START STORED DATA
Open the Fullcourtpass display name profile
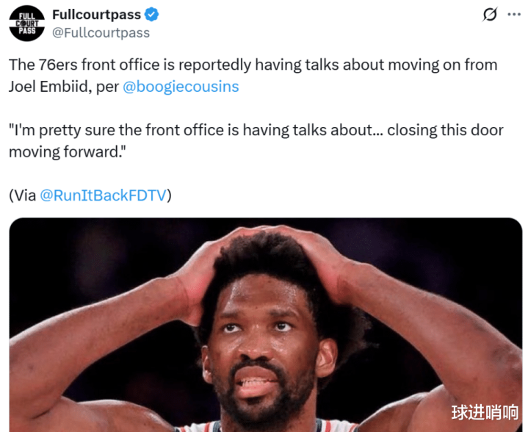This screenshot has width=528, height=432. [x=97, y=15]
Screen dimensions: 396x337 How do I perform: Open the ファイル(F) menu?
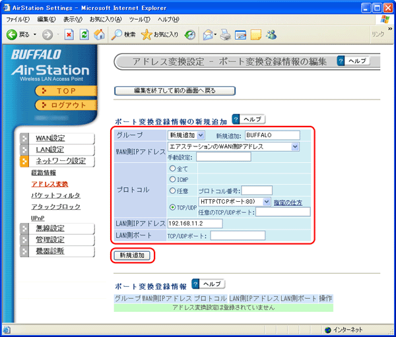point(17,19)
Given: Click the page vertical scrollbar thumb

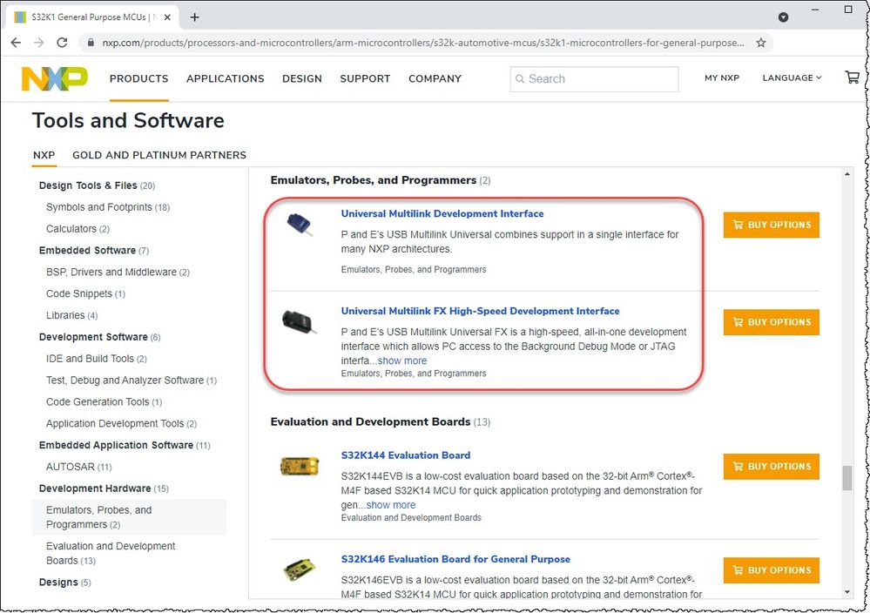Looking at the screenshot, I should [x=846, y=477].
END STORED DATA
START STORED DATA
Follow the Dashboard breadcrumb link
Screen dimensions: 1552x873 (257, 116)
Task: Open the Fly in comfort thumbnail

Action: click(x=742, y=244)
END STORED DATA
START STORED DATA
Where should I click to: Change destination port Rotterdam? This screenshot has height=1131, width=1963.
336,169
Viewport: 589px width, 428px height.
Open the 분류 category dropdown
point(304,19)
END STORED DATA
* _TASK INSTRUCTIONS_
Can you reproduce the part of the records above that opens with the line containing "Screen dimensions: 396x337" and closes with the line containing "Looking at the", leaving out the pictures?

* _RESULT OF THIS EXERCISE_
Screen dimensions: 396x337 How do I perform: Open the ファイル(F) menu?
point(17,19)
Given: Click the page vertical scrollbar thumb

Looking at the screenshot, I should [x=846, y=477].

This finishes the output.